Crna Kraljica © Opstina Drvar

Crna Kraljica

Hills surround Drvar, so it isn’t a massive shock to learn that there are secret charms hidden within. Just 7 miles outside of Drvar (a 20-minute drive or a taxing three-hour walk past stray dogs, don’t do it), the remains of the Crna Kraljica fortress sit perched on rocks and crags high above the canyon. How people built these fortresses, I will never know. What I do know is that the pessimistically titled Last King of Bosnia, Stjepan Tomašević, hid here from the Ottomans, along with his wife, Maria (born Jelena). Maria was fond of wearing black, which explains the name. I’m not 100% sure what the actual name of the fortress is, but Visuć Grad seems to be the most likely. Anyway, getting here involves some heck of a hike, so good luck.

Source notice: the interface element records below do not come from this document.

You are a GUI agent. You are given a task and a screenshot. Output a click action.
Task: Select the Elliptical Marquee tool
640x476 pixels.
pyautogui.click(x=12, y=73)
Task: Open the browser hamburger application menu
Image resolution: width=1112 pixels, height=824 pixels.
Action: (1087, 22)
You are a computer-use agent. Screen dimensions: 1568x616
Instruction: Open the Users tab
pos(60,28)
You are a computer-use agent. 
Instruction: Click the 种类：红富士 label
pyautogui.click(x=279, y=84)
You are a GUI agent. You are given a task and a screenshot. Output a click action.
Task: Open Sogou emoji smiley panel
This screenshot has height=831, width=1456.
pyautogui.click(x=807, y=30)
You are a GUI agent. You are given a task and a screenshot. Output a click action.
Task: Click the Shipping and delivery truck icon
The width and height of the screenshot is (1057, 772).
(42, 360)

Etno Selo Dodig © DMZ001 // Shutterstock.com

Etno Selo Dodig

If you like your Etno selos wild and authentic, Dodig is the place for you. This is a proper wilderness expedition, so don’t expect much in the way of mod cons and creature comforts. However, if you want those things, stay in a hotel, right? Etno Selo Dodig is all about the natural world and the ebb and flow of life within, embracing the beauty of the surroundings and serving up some damn delicious traditional meals along the way. Dodig is located 6 miles or so north of town. Podovi, +387 60 32 42 677

BREWS, BOOZE, AND BITES

Etno Selo Dodig © DMZ001 // Shutterstock.com

Drvar is a small town in the midst of an economic crisis, so there aren’t many food and drink options to be found. Hotel Drvar (Titova 25, +387 34 961 961) and Time Out (Titova 23, +387 66 879 066) are next to each other in the centre of town and represent the best options in Drvar proper, serving acceptable food and decent coffee. Outside of the centre, Dodig (Podovi, +387 60 32 42 677) is the place to go, with delicious food in a fabulously rural setting.

SLEEPING

Guesthouse Trikić in Drvar © John Bills

Hotel Drvar (Titova 25, +387 34 961 961) is smack bang in the centre of town and a great option for anyone after a bit of Yugostalgia, though it does mean foregoing most creature comforts. If you are travelling in a group, the real value is a little outside the centre (not far from Tito’s Cave) at Guesthouse Trikić, a large house that can sleep about 7 or 8 people, all told. The owner is a super-friendly old gentleman who will almost certainly join you in sampling some homemade rakija, if that is your bag. If you’ve got a car, Etno SeloDodig (Podovi, +387 60 32 42 677) is the best option, by far.